In PNAS this week, Steven Gygi at Harvard led work that used stable-isotope dilution and high-resolution mass spec to measure kinase activity. His multiplexed assay was able to measure up to 90 site-specific peptide phosphorylation rates at the same time, and he could apply it to a variety of cells and cellular processes, including mitogen stimulation, cell cycle, pharmacological inhibition of pathways, and to a panel of breast cancer cell lines.
A team of researchers led by Marc Friedländer and including Martin Hirst, Marco Marra, and Chad Nusbaum performed the first comprehensive small RNA analysis in animals belonging to the third animal superphylum, the Lophotrochozoa, they say in the abstract. Cloning and sequencing of small RNAs from the planarian Schmidtea mediterranea gave millions of unique small RNAs, including 61 novel miRNA genes and 10 miRNAs enriched in the flatworm's stem cells.

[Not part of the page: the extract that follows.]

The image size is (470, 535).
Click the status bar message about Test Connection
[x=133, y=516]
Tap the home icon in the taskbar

University of Washington scientists teamed up with those at the Benaroya Research Institute in Seattle to study the structure of the vertebrate genome. In this paper, they found that the genome of the sea lamprey, Petromyzon marinus, loses hundreds of millions of base pairs from many somatic cell types during embryonic development. Their study, they say, is "the first example of broad-scale programmed rearrangement of a definitively vertebrate genome."

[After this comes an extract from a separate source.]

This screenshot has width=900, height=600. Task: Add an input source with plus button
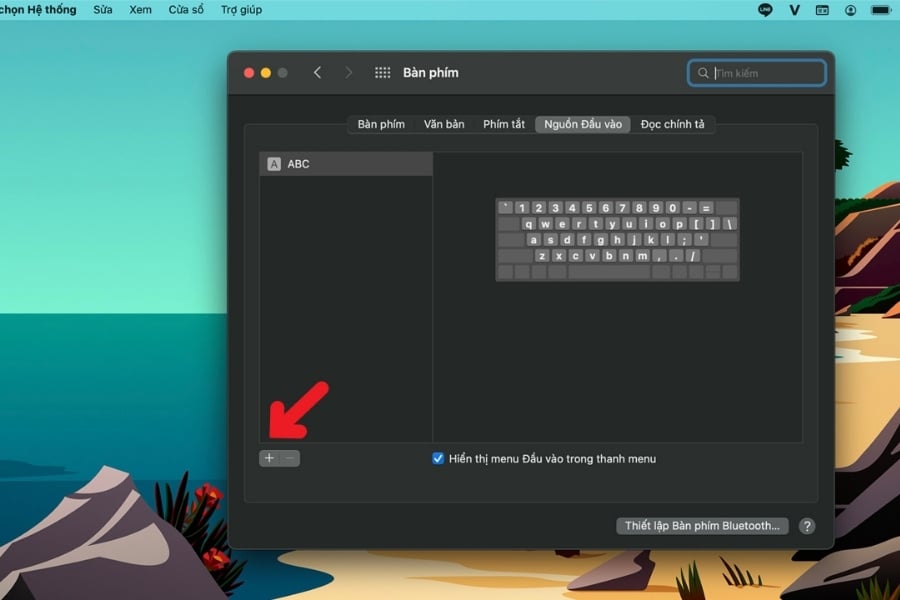pos(269,458)
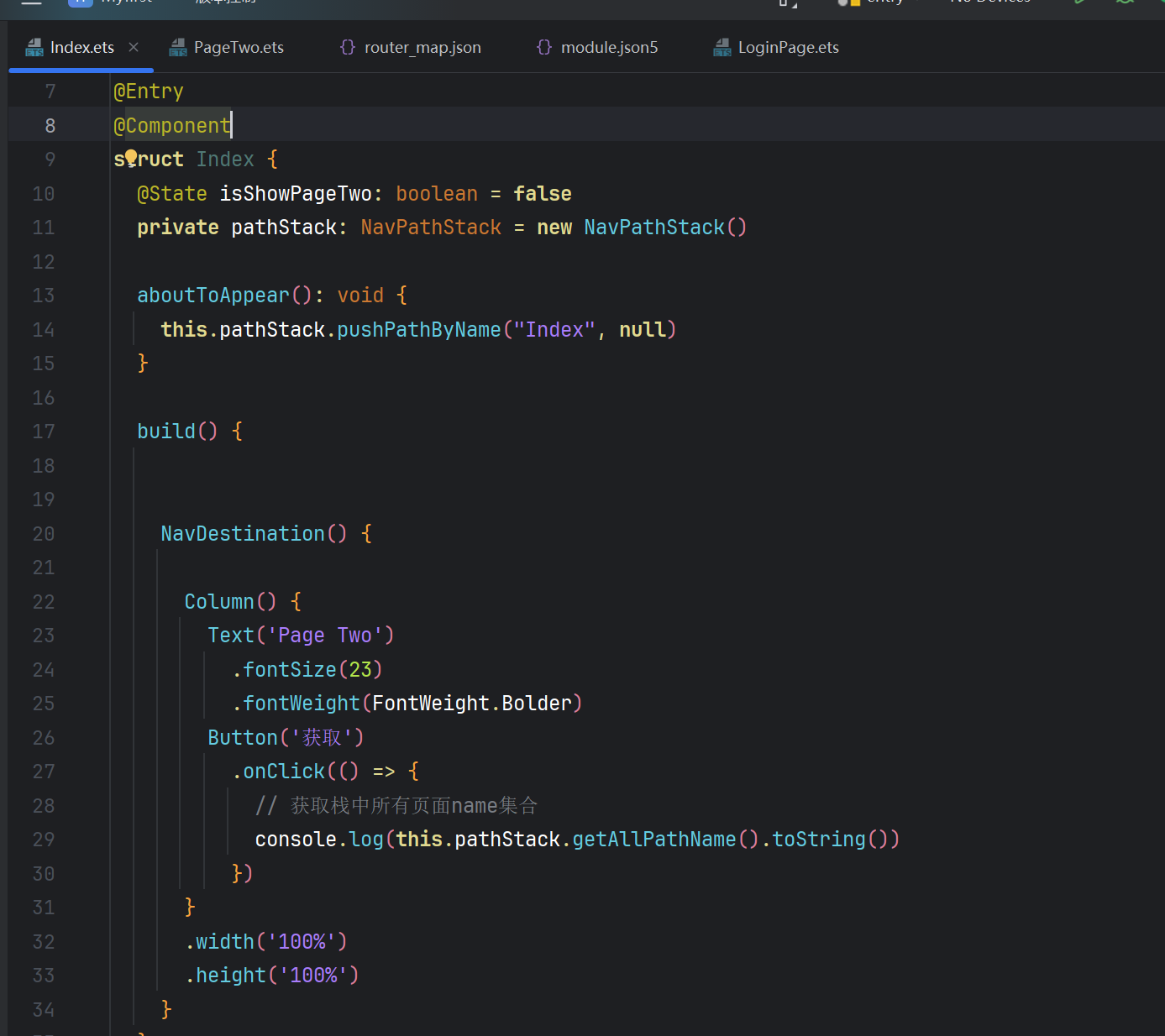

Finally, Georgia Institute of Technology's Navin Elango was first author on a paper appearing this week that took a look at patterns of DNA methylation in the honeybee, Apis mellifera. The scientists show that genes in A. mellifera can be divided into two classes, one with low-CpG dinucleotide content and another with high-CpG dinucleotide content. "High-CpG genes, which are predicted to be hypomethylated in germlines, are enriched with functions associated with developmental processes, whereas low-CpG genes, predicted to be hypermethylated in germlines, are enriched with functions associated with basic biological processes," they write.